Supplied records.
● ● ●

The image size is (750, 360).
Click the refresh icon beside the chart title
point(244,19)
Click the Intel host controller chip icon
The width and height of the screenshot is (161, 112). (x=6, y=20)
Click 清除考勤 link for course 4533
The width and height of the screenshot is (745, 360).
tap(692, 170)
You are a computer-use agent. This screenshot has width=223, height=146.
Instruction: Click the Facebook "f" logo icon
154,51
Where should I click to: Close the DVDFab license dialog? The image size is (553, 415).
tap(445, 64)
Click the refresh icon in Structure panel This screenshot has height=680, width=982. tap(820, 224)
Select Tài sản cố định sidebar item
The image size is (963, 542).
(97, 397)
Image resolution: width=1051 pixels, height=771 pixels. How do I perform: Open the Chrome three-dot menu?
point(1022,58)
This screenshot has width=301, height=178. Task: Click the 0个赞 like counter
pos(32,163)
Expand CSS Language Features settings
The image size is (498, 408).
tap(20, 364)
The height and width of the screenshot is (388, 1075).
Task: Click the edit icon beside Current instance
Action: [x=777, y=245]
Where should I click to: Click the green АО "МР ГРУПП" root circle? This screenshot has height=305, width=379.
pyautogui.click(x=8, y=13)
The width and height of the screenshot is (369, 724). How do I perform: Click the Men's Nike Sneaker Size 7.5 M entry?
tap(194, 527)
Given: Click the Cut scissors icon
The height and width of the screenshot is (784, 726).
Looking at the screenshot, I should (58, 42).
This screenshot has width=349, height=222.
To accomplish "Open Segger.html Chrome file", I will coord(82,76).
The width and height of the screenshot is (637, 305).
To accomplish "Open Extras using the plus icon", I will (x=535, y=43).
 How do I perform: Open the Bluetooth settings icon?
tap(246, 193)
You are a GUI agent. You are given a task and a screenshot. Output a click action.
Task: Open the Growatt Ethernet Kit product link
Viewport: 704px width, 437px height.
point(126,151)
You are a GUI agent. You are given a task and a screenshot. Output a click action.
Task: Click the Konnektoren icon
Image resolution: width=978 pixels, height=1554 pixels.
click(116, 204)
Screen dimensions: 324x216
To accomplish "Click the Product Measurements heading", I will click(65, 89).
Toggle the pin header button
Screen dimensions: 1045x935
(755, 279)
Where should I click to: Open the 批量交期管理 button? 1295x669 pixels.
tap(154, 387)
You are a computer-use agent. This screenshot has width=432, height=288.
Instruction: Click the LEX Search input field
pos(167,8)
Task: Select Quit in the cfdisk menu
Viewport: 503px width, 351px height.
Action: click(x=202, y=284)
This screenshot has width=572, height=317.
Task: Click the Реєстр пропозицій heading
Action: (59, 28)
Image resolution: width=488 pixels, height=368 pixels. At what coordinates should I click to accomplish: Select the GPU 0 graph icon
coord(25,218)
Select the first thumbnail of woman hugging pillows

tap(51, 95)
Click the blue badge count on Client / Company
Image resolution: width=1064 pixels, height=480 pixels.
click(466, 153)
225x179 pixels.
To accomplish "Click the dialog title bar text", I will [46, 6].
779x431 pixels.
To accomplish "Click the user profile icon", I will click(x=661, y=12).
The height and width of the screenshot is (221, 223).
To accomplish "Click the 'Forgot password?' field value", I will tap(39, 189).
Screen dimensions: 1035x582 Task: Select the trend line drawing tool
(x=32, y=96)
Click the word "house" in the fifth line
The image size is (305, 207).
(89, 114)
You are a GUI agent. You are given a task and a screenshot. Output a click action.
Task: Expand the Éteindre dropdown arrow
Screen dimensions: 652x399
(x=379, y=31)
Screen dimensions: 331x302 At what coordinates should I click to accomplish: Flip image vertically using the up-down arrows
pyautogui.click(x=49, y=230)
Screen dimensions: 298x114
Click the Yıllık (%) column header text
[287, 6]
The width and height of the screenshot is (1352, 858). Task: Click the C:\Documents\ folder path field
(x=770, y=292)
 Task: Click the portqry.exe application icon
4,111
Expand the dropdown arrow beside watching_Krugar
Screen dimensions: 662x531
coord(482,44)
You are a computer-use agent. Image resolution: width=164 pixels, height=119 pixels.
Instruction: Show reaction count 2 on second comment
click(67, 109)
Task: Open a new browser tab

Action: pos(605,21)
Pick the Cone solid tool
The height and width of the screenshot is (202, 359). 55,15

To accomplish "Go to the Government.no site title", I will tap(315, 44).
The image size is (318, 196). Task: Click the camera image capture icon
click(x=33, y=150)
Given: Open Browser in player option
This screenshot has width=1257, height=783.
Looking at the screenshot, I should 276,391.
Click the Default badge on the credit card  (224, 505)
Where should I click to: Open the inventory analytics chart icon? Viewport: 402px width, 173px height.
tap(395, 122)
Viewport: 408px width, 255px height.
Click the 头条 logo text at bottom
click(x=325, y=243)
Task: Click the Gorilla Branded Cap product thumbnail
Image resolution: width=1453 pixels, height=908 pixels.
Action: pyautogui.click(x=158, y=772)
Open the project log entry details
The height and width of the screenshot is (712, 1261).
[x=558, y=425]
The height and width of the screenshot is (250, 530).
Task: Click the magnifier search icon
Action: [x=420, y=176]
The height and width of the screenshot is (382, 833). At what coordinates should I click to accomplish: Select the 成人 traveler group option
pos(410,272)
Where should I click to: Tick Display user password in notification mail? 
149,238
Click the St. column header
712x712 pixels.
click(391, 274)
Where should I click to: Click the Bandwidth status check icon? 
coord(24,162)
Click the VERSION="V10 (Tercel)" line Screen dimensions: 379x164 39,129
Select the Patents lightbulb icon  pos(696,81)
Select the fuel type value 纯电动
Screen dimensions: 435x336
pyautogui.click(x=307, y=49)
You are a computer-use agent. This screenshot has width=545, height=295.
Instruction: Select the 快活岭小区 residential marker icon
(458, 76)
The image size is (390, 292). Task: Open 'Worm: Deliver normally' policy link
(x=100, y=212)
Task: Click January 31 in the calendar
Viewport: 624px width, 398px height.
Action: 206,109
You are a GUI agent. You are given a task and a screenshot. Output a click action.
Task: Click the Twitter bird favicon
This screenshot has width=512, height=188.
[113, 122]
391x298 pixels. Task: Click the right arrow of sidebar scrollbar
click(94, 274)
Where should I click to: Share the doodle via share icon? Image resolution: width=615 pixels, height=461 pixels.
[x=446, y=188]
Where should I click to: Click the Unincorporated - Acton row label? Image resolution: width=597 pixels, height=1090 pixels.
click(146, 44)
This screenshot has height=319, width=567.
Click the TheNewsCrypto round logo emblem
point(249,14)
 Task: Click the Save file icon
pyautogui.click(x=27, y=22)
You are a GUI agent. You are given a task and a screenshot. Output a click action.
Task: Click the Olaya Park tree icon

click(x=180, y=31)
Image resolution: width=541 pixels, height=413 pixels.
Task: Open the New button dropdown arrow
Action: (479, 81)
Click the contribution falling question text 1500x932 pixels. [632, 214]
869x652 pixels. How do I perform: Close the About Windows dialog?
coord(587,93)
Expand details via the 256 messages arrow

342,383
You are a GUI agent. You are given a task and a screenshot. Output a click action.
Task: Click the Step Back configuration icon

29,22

● ● ●

What to work on.
Print every line you see above, exactly as written.

Output for this exercise.
The image size is (750, 360).
Click the refresh icon beside the chart title
point(244,19)
Click the Intel host controller chip icon
The width and height of the screenshot is (161, 112). (x=6, y=20)
Click 清除考勤 link for course 4533
The width and height of the screenshot is (745, 360).
tap(692, 170)
You are a computer-use agent. This screenshot has width=223, height=146.
Instruction: Click the Facebook "f" logo icon
154,51
Where should I click to: Close the DVDFab license dialog? The image size is (553, 415).
tap(445, 64)
Click the refresh icon in Structure panel This screenshot has height=680, width=982. tap(820, 224)
Select Tài sản cố định sidebar item
The image size is (963, 542).
(97, 397)
Image resolution: width=1051 pixels, height=771 pixels. How do I perform: Open the Chrome three-dot menu?
point(1022,58)
This screenshot has width=301, height=178. Task: Click the 0个赞 like counter
pos(32,163)
Expand CSS Language Features settings
The image size is (498, 408).
tap(20, 364)
The height and width of the screenshot is (388, 1075).
Task: Click the edit icon beside Current instance
Action: [x=777, y=245]
Where should I click to: Click the green АО "МР ГРУПП" root circle? This screenshot has height=305, width=379.
pyautogui.click(x=8, y=13)
The width and height of the screenshot is (369, 724). How do I perform: Click the Men's Nike Sneaker Size 7.5 M entry?
tap(194, 527)
Given: Click the Cut scissors icon
The height and width of the screenshot is (784, 726).
Looking at the screenshot, I should (58, 42).
This screenshot has width=349, height=222.
To accomplish "Open Segger.html Chrome file", I will coord(82,76).
The width and height of the screenshot is (637, 305).
To accomplish "Open Extras using the plus icon", I will (x=535, y=43).
 How do I perform: Open the Bluetooth settings icon?
tap(246, 193)
You are a GUI agent. You are given a task and a screenshot. Output a click action.
Task: Open the Growatt Ethernet Kit product link
Viewport: 704px width, 437px height.
point(126,151)
You are a GUI agent. You are given a task and a screenshot. Output a click action.
Task: Click the Konnektoren icon
Image resolution: width=978 pixels, height=1554 pixels.
click(116, 204)
Screen dimensions: 324x216
To accomplish "Click the Product Measurements heading", I will click(65, 89).
Toggle the pin header button
Screen dimensions: 1045x935
(755, 279)
Where should I click to: Open the 批量交期管理 button? 1295x669 pixels.
tap(154, 387)
You are a computer-use agent. This screenshot has width=432, height=288.
Instruction: Click the LEX Search input field
pos(167,8)
Task: Select Quit in the cfdisk menu
Viewport: 503px width, 351px height.
Action: click(x=202, y=284)
This screenshot has width=572, height=317.
Task: Click the Реєстр пропозицій heading
Action: (59, 28)
Image resolution: width=488 pixels, height=368 pixels. At what coordinates should I click to accomplish: Select the GPU 0 graph icon
coord(25,218)
Select the first thumbnail of woman hugging pillows

tap(51, 95)
Click the blue badge count on Client / Company
Image resolution: width=1064 pixels, height=480 pixels.
click(466, 153)
225x179 pixels.
To accomplish "Click the dialog title bar text", I will [46, 6].
779x431 pixels.
To accomplish "Click the user profile icon", I will click(x=661, y=12).
The height and width of the screenshot is (221, 223).
To accomplish "Click the 'Forgot password?' field value", I will tap(39, 189).
Screen dimensions: 1035x582 Task: Select the trend line drawing tool
(x=32, y=96)
Click the word "house" in the fifth line
The image size is (305, 207).
(89, 114)
You are a GUI agent. You are given a task and a screenshot. Output a click action.
Task: Expand the Éteindre dropdown arrow
Screen dimensions: 652x399
(x=379, y=31)
Screen dimensions: 331x302 At what coordinates should I click to accomplish: Flip image vertically using the up-down arrows
pyautogui.click(x=49, y=230)
Screen dimensions: 298x114
Click the Yıllık (%) column header text
[287, 6]
The width and height of the screenshot is (1352, 858). Task: Click the C:\Documents\ folder path field
(x=770, y=292)
 Task: Click the portqry.exe application icon
4,111
Expand the dropdown arrow beside watching_Krugar
Screen dimensions: 662x531
coord(482,44)
You are a computer-use agent. Image resolution: width=164 pixels, height=119 pixels.
Instruction: Show reaction count 2 on second comment
click(67, 109)
Task: Open a new browser tab

Action: pos(605,21)
Pick the Cone solid tool
The height and width of the screenshot is (202, 359). 55,15

To accomplish "Go to the Government.no site title", I will tap(315, 44).
The image size is (318, 196). Task: Click the camera image capture icon
click(x=33, y=150)
Given: Open Browser in player option
This screenshot has width=1257, height=783.
Looking at the screenshot, I should 276,391.
Click the Default badge on the credit card  (224, 505)
Where should I click to: Open the inventory analytics chart icon? Viewport: 402px width, 173px height.
tap(395, 122)
Viewport: 408px width, 255px height.
Click the 头条 logo text at bottom
click(x=325, y=243)
Task: Click the Gorilla Branded Cap product thumbnail
Image resolution: width=1453 pixels, height=908 pixels.
Action: pyautogui.click(x=158, y=772)
Open the project log entry details
The height and width of the screenshot is (712, 1261).
[x=558, y=425]
The height and width of the screenshot is (250, 530).
Task: Click the magnifier search icon
Action: [x=420, y=176]
The height and width of the screenshot is (382, 833). At what coordinates should I click to accomplish: Select the 成人 traveler group option
pos(410,272)
Where should I click to: Tick Display user password in notification mail? 
149,238
Click the St. column header
712x712 pixels.
click(391, 274)
Where should I click to: Click the Bandwidth status check icon? 
coord(24,162)
Click the VERSION="V10 (Tercel)" line Screen dimensions: 379x164 39,129
Select the Patents lightbulb icon  pos(696,81)
Select the fuel type value 纯电动
Screen dimensions: 435x336
pyautogui.click(x=307, y=49)
You are a computer-use agent. This screenshot has width=545, height=295.
Instruction: Select the 快活岭小区 residential marker icon
(458, 76)
The image size is (390, 292). Task: Open 'Worm: Deliver normally' policy link
(x=100, y=212)
Task: Click January 31 in the calendar
Viewport: 624px width, 398px height.
Action: 206,109
You are a GUI agent. You are given a task and a screenshot. Output a click action.
Task: Click the Twitter bird favicon
This screenshot has width=512, height=188.
[113, 122]
391x298 pixels. Task: Click the right arrow of sidebar scrollbar
click(94, 274)
Where should I click to: Share the doodle via share icon? Image resolution: width=615 pixels, height=461 pixels.
[x=446, y=188]
Where should I click to: Click the Unincorporated - Acton row label? Image resolution: width=597 pixels, height=1090 pixels.
click(146, 44)
This screenshot has height=319, width=567.
Click the TheNewsCrypto round logo emblem
point(249,14)
 Task: Click the Save file icon
pyautogui.click(x=27, y=22)
You are a GUI agent. You are given a task and a screenshot. Output a click action.
Task: Click the Olaya Park tree icon

click(x=180, y=31)
Image resolution: width=541 pixels, height=413 pixels.
Task: Open the New button dropdown arrow
Action: (479, 81)
Click the contribution falling question text 1500x932 pixels. [632, 214]
869x652 pixels. How do I perform: Close the About Windows dialog?
coord(587,93)
Expand details via the 256 messages arrow

342,383
You are a GUI agent. You are given a task and a screenshot. Output a click action.
Task: Click the Step Back configuration icon

29,22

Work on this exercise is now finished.